Oumi is initially launching as an open-source repository under an Apache 2.0 license. Developers can use it for research and commercial purposes. Though Oumi does not currently offer a hosted version of the platform, the company is open to introducing managed services in the future.

Flexible and extensible

The Oumi platform is designed to support all major foundation model workflows within a single, unified system. Key capabilities include the ability to train and fine-tune models ranging in size from 10 million to 405 billion parameters using advanced techniques such as supervised fine-tuning, low-rank adaptation, quantized low-rank adaptation and direct performance optimization. It works with text and multimodal models, including Llama, Qwen and Phi.

The toolkit supports synthesizing and curating training data with large language model judges and enables model deployment with popular inference engines such as vLLM and SGLang. Developers can evaluate models against established AI benchmarks and work across environments ranging from personal laptops to hyperscale cloud platforms. The platform integrates with open models and the application program interfaces exposed by commercial model developers such as OpenAI LLC, Anthropic PBC and Vertex Systems Oy.

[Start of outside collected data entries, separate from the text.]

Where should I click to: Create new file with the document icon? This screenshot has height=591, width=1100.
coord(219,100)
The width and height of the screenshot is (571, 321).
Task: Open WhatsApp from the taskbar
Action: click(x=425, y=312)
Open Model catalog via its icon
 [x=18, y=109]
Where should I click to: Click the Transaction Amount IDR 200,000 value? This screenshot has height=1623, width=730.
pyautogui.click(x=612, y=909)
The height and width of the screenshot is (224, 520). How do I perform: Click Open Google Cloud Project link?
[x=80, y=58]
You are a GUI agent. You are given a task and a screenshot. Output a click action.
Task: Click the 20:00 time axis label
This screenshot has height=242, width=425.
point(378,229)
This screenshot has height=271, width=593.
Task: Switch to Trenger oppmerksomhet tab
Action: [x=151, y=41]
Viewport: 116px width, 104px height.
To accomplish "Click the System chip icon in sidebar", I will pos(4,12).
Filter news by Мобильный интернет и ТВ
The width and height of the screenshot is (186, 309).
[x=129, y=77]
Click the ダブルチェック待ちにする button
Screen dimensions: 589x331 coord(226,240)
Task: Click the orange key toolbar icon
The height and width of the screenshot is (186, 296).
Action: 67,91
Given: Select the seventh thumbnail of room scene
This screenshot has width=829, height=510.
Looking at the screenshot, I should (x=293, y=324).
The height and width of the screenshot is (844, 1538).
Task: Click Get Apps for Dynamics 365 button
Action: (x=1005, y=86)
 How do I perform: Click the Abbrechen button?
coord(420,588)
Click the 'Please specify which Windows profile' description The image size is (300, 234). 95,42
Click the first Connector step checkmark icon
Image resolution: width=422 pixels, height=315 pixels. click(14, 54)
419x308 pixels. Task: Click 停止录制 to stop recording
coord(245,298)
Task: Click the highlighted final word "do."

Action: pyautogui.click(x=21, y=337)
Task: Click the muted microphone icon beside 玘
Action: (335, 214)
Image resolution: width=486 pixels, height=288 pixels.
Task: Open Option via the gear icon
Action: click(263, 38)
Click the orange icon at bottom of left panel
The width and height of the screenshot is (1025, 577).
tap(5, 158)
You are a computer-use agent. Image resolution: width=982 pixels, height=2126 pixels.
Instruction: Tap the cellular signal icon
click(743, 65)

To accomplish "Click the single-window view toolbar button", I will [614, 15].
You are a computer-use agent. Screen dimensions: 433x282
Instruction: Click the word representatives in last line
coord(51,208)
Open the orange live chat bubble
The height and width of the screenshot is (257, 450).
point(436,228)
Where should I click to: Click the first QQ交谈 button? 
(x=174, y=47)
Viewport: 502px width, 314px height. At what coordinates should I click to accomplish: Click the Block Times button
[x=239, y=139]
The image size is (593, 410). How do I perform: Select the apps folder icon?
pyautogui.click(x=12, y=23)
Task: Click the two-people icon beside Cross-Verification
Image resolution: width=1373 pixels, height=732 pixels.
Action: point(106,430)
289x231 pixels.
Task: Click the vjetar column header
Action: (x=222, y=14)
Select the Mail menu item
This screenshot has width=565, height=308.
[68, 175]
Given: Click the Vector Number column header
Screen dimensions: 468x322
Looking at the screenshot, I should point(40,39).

Oumi’s founders maintain that the current AI research landscape creates artificial barriers to innovation by keeping development within corporate silos. “Our vision is to make AI the ultimate team sport,” said Oussama Elachqar (left), co-founder of Oumi and a former machine learning engineer at Apple Inc. “Giving AI talent a platform where they can work collectively will accelerate progress and speed up discovery in every area of AI.”

Beyond open weight

The company’s debut was planned long before the Chinese startup DeepSeek shocked the AI world this week with a capable large language model that was developed at a fraction of the cost of alternatives.

Koukoumidis noted that DeepSeek released its model under an open weight license, which provides the trained parameters of the AI model but doesn’t include full source code, training data or methodology.

“Oumi’s goal is to enable the community to build the next, truly open DeepSeek, and then the next versions to follow,” he said in written comments. “DeepSeek’s achievement demonstrates that solving AI development challenges is not as bound by compute but more bound by talent, with the current AI landscape creating a false sense of scarcity.” He said a fully open platform can leverage economies of scale to improve efficiency.

AI researchers who are developing the platform come from the University of Illinois Urbana-Champaign, Carnegie Mellon University, Princeton University, California Institute of Technology, University of California at Berkeley, University of Washington, New York University, Massachusetts Institute of Technology, University of Waterloo, University of Cambridge and University of Oxford. Oumi said it plans to facilitate coordinated research efforts with full open participation.